The Spellenspektakel is the largest board game convention in the Netherlands, featuring game demonstrations, tournaments and other game related activities. It focusses on traditional strategy boardgames, collectible card games, pen-and-paper role-playing games and miniatures wargames. Game publishers participate by showing and demonstrating their new releases to the public. Additionally, the Spellenspektakel hosts numerous game stores and player communities. Visitors can try any game on display and buy the ones they prefer. During the 2024 edition at the Jaarbeurs venue in Utrecht, the Spellenspektakel had over 30,000 attendees.

== History ==
Established in 1992 as a small wargaming event in Eindhoven, the Spellenspektakel experienced fast-paced growth as part of Dutch game publisher 999 Games. This company invested heavily in the new Magic: The Gathering collectible card game, which dominated the Spellenspektakel in the early years. After the Dutch release of Catan, boardgames enjoyed newfound popularity in the Netherlands which shifted the focus of the convention to board games as well.

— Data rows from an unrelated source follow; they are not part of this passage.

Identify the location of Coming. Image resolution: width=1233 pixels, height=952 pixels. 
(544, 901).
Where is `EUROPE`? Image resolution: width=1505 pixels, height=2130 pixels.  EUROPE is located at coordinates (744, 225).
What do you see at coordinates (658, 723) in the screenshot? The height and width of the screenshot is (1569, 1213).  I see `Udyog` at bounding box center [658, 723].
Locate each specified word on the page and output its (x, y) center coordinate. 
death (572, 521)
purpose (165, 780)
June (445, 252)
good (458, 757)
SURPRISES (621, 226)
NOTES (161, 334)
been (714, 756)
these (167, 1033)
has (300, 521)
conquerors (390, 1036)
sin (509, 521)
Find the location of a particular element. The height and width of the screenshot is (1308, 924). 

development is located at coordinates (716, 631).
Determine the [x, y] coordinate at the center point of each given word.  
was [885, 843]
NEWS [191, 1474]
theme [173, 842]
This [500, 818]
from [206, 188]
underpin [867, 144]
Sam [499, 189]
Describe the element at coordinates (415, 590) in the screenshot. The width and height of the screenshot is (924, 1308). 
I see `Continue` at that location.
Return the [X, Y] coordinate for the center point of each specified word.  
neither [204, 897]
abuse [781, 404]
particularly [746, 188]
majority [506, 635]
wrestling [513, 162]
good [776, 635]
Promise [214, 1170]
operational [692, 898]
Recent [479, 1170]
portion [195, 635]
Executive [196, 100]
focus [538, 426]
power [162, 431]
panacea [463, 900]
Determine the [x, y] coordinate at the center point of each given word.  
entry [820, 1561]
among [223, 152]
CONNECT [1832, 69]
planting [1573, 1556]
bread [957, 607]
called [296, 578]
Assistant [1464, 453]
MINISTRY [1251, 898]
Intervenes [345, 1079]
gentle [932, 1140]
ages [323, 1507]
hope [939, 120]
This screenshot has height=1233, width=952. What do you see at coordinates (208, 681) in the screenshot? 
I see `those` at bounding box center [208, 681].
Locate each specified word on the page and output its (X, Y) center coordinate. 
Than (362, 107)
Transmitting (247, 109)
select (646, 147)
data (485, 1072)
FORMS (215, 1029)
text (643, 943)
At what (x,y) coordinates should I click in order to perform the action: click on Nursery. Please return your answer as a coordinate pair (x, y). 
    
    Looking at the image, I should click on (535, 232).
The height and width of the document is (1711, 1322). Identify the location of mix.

In 2007 the Spellenspektakel was sold to Libéma and moved to the IJsselhallen in Zwolle. But after three editions with declining visitor numbers, it was cancelled in 2009. The ownership returned to 999 Games, who didn't initiate any new editions. The Spellenspektakel was acquired by Qdose B.V., subsidiary of Castlefest organiser Vana Events, and moved back to Eindhoven in 2012. As the Eindhoven venue closed down, the Spellenspektakel relocated to the Jaarbeurs in Utrecht in 2019.

Since 2023, the Speelgoed Festival (Toy Festival) is a part of the Spellenspektakel and in 2024 the collectible card game event CardCon was launched as a permanent addition. While CardCon is presented as a separate event, it's hosted in conjunction with the Spellenspektakel and visitors have access between both events with a single ticket.